Theological hermeneutics is a field of theology, broadly referring to the application of hermeneutics, the theory and methodology of interpretation, to theological texts with theological means, particularly to scripture.

==Christian==

Christian theological hermeneutics dates from Philo and Origen, and Reformers like Martin Luther using the distinction between the Law and the Gospel and John Calvin using the ideal of brevitas et facilitas It often has a strong connection to biblical hermeneutics, studying the principles of interpretation concerning the books of the Bible as a basis for theologizing. Furthermore, it is part of the broader field of hermeneutics which involves the study of principles for the text and includes all forms of communication: verbal and nonverbal.

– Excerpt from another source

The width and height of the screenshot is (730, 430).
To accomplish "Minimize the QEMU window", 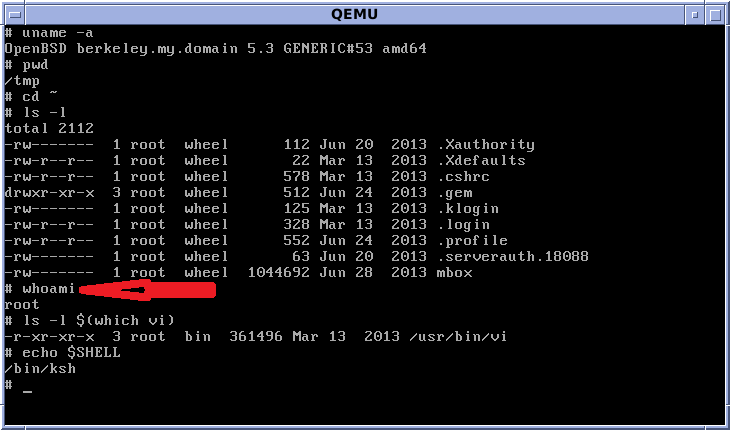I will click(695, 14).
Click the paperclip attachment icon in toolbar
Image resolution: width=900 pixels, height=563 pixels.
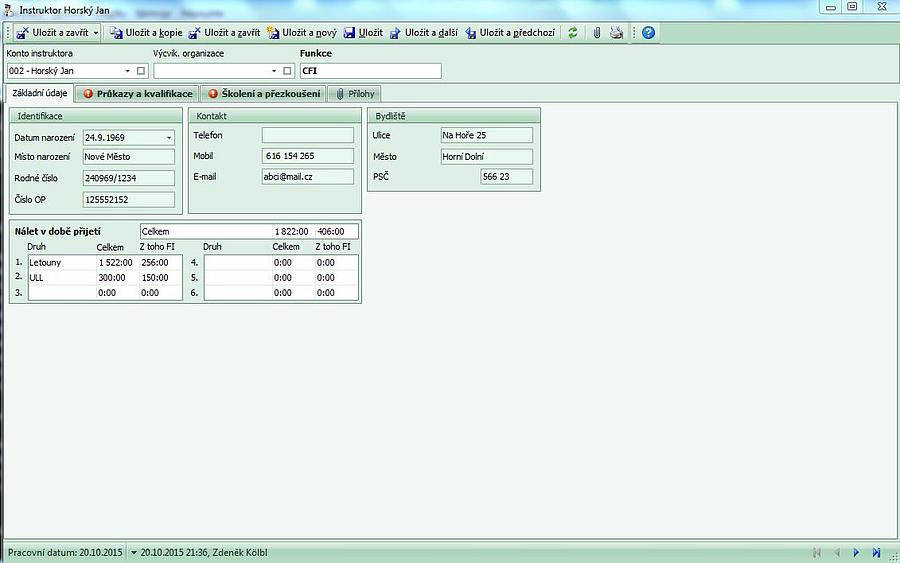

Theological hermeneutics in the mainstream Protestant tradition considers Christian biblical hermeneutics in the tradition of explication of the text, or exegesis, to deal with various principles that can be applied to the study of Scripture. If the canon of Scripture is considered as an organic whole, rather than an accumulation of disparate individual texts written and edited in the course of history, then any interpretation that contradicts any other part of scripture is not considered to be sound. Biblical hermeneutics is often differentiated from theological hermeneutics, by drawing on different interpretative formulae. For instance, some have underscored Dispensational, Covenantal, and New Covenantal models of theological hermeneutics. Others have challenged these approaches and advocated for Postcolonial and Feminist approaches of theological hermeneutics.

==Jewish==
===Traditional===

Talmudical Hermeneutics (Hebrew: approximately, מידות שהתורה נדרשת בהן) is the science which defines the rules and methods for the investigation and exact determination of the meaning of the Scriptures, both legal and historical. Since the Halakah, however, is regarded simply as an exposition and explanation of the Torah, Talmud hermeneutics includes also the rules by which the requirements of the oral law are derived from and established by the written law.

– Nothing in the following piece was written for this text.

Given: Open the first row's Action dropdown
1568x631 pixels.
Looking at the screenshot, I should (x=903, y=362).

===Biblical source criticism===

Among non-Orthodox Jews, there is growing interest in employing biblical source criticism, such as the Documentary hypothesis and the Supplementary hypothesis, for constructing modern Jewish theology, including the following objectives:

- Reconciling modern morals with biblical passages that condone morally problematic acts, such as genocide and other collective punishment
- Rejecting or accepting folkways, social norms, and linguistic trends, picking and choosing as more fully informed Jews
- Learning lessons in spite of biblical underrepresentation, or outright exclusion, of particular modern phenomena

To at least some extent, this is an application of Talmudical hermeneutics to traditional source criticism of the competing Torah schools: Priestly, Deuteronomic, and one, two, or more that are non-Priestly and non-Deuteronomic.

==Islamic==

Qur'anic hermeneutics is the study of theories of the interpretation and understanding of the Qur'an, the Muslim holy book. Throughout religious history, Qur'anic scholars have sought to mine the wealth of its meanings by developing a variety of different systems of hermeneutics.